**Task goal**:
Copy out all of the data below exactly, so that no word differs from the original.

Saved data entries
>>>
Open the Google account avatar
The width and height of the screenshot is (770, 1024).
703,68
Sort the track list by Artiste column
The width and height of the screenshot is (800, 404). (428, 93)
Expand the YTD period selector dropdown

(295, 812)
<<<
**Written response**:
Open the Google account avatar
The width and height of the screenshot is (770, 1024).
703,68
Sort the track list by Artiste column
The width and height of the screenshot is (800, 404). (428, 93)
Expand the YTD period selector dropdown

(295, 812)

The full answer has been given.